**YOUR INSTRUCTIONS:** Print the passage of the article on Iraq's Kurds below word for word, starting with "Specifically, most Kurds" and going on through "the transitional law.".

───── EXTRACT

Iraq's Kurdish minority was ecstatic with last week's signing of the country's interim constitution guaranteeing the Kurds cultural and political rights, but celebrations obscured deep anxieties about the issues left unresolved.

Many of Iraq's four million Kurds, who helped US forces capture oil-rich cities such as Khaneqin and Kirkuk, say they have paid their dues by enduring Saddam Hussein's violence and racial policies for decades. Now they want autonomy.

'If not now, when?' asks Sara Kamal, 28, an English instructor at the University of Sulaymaniyah. 'We have suffered a lot, now it's time for us to speak and show our own voice and get our rights. We deserve more.'

From the rubble of wars and neglect, Kurds have created the Kurdistan Regional Government, a relatively prosperous, liberal and secure autonomous zone ruled by Governing Council members Jalal Talabani and Massoud Barzani.

The Kurds enthusiastically took part in the war to overthrow Hussein, who had subjected them to several ethnic cleansing campaigns and sprayed chemical weapons on the Kurdish town of Halabja and other villages in 1988.

But, voicing rare criticism of Mr Talabani and Mr Barzani, many said they felt their leaders had betrayed them, not winning enough for the Kurds in the Baghdad negotiations over the future of Iraq.

Specifically, most Kurds want representatives from Kirkuk and Khaneqin included in a future government, the 50,000-man Peshmerga militia enshrined by law and control over northern Iraq's natural resources, which include considerable oil and water reserves.

'We should have gotten more,' said Mola Bakhtiyar, a Kurdish politician.

But not all Iraqi Kurds are dissatisfied. Nechirwan Mustawfa, a journalist and adviser to Mr Talabani, is overjoyed with the transitional law.

──────────
───── SOURCE MATERIAL

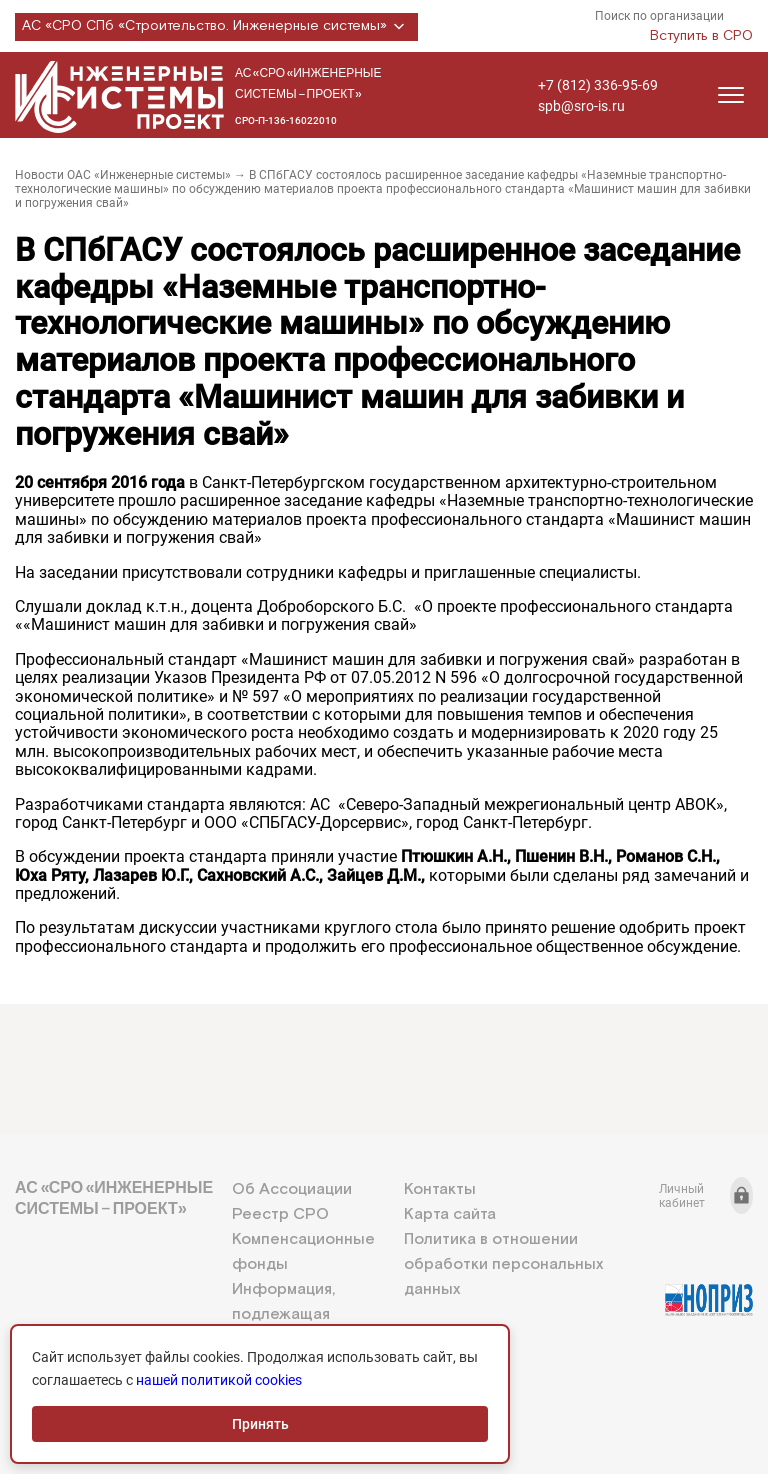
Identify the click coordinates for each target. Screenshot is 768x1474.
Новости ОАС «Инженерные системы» (123, 175)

──────────

**RESULT FOR THIS EXERCISE:**
Specifically, most Kurds want representatives from Kirkuk and Khaneqin included in a future government, the 50,000-man Peshmerga militia enshrined by law and control over northern Iraq's natural resources, which include considerable oil and water reserves.

'We should have gotten more,' said Mola Bakhtiyar, a Kurdish politician.

But not all Iraqi Kurds are dissatisfied. Nechirwan Mustawfa, a journalist and adviser to Mr Talabani, is overjoyed with the transitional law.